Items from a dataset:
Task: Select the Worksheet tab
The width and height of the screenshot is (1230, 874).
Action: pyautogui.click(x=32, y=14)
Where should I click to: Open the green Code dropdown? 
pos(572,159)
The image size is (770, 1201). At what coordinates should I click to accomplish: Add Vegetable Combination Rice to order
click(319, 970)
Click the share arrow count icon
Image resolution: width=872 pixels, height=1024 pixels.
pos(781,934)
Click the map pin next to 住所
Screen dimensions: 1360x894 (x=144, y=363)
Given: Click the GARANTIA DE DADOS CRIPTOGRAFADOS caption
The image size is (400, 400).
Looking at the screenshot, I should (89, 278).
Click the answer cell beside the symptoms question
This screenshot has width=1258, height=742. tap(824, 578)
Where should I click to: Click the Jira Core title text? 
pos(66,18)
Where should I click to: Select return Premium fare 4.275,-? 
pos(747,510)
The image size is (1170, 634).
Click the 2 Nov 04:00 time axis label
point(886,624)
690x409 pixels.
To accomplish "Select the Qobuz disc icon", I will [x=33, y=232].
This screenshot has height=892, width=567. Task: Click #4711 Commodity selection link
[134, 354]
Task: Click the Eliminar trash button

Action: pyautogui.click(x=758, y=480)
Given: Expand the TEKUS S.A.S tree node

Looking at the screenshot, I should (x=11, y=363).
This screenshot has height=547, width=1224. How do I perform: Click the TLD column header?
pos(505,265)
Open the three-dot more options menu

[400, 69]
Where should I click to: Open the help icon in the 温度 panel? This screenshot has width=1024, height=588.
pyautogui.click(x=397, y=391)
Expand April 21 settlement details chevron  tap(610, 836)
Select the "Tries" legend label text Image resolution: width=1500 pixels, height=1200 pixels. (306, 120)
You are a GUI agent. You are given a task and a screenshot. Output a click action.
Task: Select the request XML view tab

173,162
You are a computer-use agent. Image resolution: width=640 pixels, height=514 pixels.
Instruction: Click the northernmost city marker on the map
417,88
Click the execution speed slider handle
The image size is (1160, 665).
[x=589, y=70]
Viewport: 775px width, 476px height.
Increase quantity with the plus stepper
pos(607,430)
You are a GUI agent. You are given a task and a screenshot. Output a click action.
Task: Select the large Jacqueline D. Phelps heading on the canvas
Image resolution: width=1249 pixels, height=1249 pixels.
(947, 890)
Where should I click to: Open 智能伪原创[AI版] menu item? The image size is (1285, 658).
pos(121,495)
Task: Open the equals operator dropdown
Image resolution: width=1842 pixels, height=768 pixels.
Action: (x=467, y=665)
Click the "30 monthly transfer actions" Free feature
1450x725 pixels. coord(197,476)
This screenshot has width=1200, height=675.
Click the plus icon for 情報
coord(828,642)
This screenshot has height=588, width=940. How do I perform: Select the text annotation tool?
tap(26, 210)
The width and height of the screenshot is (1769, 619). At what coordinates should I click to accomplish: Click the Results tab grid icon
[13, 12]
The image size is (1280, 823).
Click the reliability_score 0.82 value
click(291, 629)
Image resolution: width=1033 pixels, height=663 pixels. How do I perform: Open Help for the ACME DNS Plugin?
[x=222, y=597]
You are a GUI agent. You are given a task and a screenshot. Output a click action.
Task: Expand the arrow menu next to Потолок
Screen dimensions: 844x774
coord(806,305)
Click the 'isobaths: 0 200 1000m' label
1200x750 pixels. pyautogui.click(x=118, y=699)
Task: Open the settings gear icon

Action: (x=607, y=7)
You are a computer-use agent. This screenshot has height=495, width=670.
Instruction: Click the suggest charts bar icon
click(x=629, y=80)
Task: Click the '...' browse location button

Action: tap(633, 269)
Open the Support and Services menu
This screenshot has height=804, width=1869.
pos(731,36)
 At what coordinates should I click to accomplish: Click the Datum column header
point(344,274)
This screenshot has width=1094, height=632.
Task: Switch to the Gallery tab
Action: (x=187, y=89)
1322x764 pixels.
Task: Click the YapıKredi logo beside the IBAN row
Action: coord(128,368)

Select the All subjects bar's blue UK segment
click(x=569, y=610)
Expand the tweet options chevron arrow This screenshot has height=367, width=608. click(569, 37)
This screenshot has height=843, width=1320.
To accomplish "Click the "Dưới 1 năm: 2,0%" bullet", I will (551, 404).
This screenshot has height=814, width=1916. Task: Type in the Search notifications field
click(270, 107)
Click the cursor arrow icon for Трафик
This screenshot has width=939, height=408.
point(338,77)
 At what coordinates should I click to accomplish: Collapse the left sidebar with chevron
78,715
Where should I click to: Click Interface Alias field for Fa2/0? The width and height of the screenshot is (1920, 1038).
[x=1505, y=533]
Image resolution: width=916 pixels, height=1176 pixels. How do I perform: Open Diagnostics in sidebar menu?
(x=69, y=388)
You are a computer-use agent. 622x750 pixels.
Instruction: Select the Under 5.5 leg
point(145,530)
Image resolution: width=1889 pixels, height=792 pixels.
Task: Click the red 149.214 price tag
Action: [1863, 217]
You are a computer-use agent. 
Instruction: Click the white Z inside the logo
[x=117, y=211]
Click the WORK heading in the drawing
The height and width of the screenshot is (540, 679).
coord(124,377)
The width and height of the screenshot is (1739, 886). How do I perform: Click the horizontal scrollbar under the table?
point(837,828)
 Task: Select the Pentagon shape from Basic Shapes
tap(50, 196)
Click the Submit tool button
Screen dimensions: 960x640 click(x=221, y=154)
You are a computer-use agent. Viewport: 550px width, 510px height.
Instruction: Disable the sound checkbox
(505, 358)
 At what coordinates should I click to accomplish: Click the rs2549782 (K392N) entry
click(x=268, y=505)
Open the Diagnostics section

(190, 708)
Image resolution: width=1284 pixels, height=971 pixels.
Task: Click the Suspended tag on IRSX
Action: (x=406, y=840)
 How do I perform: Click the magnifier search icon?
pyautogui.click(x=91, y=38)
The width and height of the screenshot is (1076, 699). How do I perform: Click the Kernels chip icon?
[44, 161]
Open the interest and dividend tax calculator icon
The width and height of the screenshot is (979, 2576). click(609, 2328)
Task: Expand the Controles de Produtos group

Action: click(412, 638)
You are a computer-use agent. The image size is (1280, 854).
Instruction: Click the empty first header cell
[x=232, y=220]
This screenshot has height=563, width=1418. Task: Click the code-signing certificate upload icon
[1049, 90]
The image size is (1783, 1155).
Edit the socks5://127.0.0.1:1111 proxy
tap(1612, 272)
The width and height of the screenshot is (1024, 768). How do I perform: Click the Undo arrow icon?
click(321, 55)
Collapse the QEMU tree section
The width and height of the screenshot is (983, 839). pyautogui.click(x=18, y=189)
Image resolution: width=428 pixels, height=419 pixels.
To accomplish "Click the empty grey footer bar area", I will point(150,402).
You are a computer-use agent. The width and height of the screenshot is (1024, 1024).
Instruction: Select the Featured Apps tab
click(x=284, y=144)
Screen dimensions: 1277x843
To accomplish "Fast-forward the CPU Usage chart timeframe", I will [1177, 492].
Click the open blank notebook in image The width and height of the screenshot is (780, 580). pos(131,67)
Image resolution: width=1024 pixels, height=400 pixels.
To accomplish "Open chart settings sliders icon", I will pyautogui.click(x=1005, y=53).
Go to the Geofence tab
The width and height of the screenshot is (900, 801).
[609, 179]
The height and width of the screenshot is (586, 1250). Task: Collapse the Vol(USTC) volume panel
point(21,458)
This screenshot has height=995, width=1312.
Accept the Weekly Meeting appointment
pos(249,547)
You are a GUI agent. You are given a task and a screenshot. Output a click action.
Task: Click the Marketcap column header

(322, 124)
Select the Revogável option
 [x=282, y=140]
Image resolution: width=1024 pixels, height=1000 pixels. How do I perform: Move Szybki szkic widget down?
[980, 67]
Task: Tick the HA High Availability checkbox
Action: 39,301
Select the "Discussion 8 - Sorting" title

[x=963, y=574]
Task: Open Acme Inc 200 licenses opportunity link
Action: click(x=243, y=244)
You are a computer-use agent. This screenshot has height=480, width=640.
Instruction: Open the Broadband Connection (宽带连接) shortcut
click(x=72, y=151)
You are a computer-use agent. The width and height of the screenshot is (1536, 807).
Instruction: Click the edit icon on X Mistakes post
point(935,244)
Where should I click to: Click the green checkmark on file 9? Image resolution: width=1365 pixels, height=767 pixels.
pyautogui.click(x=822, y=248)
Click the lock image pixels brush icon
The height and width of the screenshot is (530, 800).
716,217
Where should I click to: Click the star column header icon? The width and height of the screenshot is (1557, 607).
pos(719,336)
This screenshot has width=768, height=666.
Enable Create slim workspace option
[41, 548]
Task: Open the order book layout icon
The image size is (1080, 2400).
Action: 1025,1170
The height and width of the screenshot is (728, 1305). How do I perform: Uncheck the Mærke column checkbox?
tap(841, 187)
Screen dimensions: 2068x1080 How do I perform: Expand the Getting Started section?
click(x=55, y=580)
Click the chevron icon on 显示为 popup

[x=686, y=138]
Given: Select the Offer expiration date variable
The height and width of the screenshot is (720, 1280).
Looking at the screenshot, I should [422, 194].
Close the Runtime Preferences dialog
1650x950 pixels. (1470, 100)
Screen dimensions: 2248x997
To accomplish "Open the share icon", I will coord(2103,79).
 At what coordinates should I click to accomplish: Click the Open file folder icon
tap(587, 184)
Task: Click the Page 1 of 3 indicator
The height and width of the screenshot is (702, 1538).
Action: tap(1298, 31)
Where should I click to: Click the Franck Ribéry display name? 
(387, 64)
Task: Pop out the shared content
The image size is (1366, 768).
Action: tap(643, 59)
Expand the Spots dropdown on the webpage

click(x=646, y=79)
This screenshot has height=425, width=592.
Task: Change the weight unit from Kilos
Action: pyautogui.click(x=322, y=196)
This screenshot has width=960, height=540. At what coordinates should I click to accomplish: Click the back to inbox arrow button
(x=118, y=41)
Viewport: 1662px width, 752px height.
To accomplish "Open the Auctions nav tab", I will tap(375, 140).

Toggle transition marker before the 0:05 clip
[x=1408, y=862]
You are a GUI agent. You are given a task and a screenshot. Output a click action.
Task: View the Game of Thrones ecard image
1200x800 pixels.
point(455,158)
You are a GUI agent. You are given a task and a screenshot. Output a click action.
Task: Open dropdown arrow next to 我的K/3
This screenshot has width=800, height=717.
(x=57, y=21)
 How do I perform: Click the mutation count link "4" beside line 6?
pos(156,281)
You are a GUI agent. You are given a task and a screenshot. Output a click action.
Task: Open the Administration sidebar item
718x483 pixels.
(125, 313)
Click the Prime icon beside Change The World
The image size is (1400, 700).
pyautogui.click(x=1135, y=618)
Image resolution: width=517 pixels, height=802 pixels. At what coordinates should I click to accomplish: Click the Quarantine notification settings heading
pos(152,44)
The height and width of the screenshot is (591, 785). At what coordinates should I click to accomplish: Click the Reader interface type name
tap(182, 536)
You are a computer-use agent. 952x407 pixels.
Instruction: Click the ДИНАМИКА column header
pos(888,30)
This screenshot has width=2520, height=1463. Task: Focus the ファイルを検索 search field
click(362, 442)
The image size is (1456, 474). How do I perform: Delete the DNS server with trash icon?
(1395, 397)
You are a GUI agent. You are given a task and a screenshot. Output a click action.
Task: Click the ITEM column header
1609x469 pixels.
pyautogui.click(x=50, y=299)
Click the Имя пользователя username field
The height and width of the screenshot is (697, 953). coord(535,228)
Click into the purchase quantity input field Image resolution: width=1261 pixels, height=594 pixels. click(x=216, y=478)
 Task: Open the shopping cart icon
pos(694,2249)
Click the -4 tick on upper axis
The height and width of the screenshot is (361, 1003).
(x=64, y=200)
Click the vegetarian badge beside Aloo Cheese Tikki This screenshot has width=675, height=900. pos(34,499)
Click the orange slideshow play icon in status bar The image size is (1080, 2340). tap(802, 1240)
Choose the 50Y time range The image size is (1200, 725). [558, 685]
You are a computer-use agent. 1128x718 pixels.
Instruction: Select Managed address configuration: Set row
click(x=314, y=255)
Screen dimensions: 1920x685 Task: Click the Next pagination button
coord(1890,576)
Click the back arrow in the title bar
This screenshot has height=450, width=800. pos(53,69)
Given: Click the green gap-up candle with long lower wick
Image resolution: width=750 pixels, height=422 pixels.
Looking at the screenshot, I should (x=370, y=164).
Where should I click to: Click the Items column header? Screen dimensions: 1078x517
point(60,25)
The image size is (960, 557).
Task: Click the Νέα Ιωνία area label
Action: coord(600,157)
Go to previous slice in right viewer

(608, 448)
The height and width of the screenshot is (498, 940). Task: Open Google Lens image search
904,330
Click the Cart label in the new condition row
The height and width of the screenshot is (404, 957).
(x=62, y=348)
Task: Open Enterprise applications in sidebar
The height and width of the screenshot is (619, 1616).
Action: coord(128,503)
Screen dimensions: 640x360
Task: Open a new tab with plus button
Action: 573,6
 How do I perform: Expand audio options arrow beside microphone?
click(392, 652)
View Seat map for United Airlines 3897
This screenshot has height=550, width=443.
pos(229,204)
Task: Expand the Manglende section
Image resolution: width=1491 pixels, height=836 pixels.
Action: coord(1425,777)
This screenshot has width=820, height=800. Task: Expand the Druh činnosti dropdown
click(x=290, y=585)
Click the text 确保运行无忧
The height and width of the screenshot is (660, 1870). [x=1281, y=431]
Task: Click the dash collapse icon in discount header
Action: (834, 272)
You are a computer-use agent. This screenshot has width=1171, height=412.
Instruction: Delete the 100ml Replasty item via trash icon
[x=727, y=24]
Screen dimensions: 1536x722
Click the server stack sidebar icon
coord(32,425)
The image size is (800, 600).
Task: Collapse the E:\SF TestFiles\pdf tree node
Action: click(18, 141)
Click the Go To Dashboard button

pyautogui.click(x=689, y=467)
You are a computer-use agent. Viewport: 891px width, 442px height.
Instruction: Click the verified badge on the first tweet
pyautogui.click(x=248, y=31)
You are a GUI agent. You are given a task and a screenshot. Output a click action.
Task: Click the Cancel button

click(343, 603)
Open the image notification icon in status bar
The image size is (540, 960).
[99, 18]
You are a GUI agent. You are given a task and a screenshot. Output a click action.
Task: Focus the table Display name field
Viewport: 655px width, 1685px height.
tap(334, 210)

Required work:
How many lines in the entries above include the string "will"? Answer with the number only.

Your solution:
7